= Document extract =
▶
Nina Woodford-Wells is a Swedish-American songwriter.

Career 
Nina Woodford (born 13 July 1979) Stockholm, is the daughter of the Swedish music producer Sten Sandahl, and the Black American social anthropologist Prudence Woodford-Berger. At the age of 16, she began her career singing backing vocals for Swedish artists Eric Gadd, Titiyo, and The Navigators. She also featured on the Britney Spears album Oops!... I Did It Again. By the age of 20 she had a publishing deal as a songwriter with Murlyn Music in Stockholm.

At age 25, Woodford moved to London, and wrote the European Hot 100 #1 smash hit, Broken Strings, by James Morrison from his album Songs for You, Truths for Me. The song is the biggest single of Morrison's career.

Nina co-wrote the theme song for the 2019 Special Olympics held in Abu Dhabi, titled "Right Where I'm Supposed To Be".  Nina was tapped by Sesame Street in 2021 to compose a song honoring Juneteenth, a federal holiday in the United States commemorating the emancipation of African-American slaves. She has also written for Leona Lewis, Idina Menzel, Tom Jones, Sugababes, Sophie Ellis-Bextor, Christina Milian, The Saturdays, and Jay Sean. Woodford noted that Kate Bush "makes me feel free to dare to try different things. There are very few women who write that kind of direct poetry".
◀
= Your goal =
Reproduce word for word the passage of the songwriter biography above that opens with the words containing "At age 25, Woodford" and closes with "of Morrison's career.".

= Information supplied =
▶
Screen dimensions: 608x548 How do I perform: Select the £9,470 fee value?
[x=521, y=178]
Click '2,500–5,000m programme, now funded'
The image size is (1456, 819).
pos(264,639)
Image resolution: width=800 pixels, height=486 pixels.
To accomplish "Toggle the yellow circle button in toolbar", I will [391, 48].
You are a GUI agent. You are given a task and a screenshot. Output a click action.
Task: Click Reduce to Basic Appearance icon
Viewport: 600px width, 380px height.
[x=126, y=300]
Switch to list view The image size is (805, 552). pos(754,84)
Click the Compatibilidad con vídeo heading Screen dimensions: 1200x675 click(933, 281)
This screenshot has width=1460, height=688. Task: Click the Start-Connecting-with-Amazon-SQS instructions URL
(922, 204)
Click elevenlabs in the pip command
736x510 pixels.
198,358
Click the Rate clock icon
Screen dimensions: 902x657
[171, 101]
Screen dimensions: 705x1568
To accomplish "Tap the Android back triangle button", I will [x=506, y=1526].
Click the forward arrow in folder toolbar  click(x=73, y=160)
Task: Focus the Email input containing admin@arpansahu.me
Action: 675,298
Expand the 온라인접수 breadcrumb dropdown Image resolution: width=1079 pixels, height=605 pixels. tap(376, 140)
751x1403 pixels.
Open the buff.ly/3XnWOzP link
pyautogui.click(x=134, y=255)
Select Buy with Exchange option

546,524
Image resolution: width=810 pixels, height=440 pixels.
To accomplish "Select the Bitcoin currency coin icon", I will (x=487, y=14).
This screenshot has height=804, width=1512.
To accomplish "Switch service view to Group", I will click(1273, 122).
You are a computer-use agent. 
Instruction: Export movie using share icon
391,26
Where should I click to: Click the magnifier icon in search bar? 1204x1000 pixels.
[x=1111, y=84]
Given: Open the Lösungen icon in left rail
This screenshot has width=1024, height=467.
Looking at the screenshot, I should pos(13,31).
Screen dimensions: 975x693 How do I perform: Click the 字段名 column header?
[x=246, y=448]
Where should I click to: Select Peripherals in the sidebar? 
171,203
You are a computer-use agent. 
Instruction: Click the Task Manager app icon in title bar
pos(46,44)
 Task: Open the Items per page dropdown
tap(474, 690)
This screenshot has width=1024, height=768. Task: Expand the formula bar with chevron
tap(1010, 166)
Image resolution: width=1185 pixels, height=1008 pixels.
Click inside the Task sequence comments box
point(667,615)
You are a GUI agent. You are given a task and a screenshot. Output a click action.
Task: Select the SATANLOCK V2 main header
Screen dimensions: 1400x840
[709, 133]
◀
= Complete answer =
At age 25, Woodford moved to London, and wrote the European Hot 100 #1 smash hit, Broken Strings, by James Morrison from his album Songs for You, Truths for Me. The song is the biggest single of Morrison's career.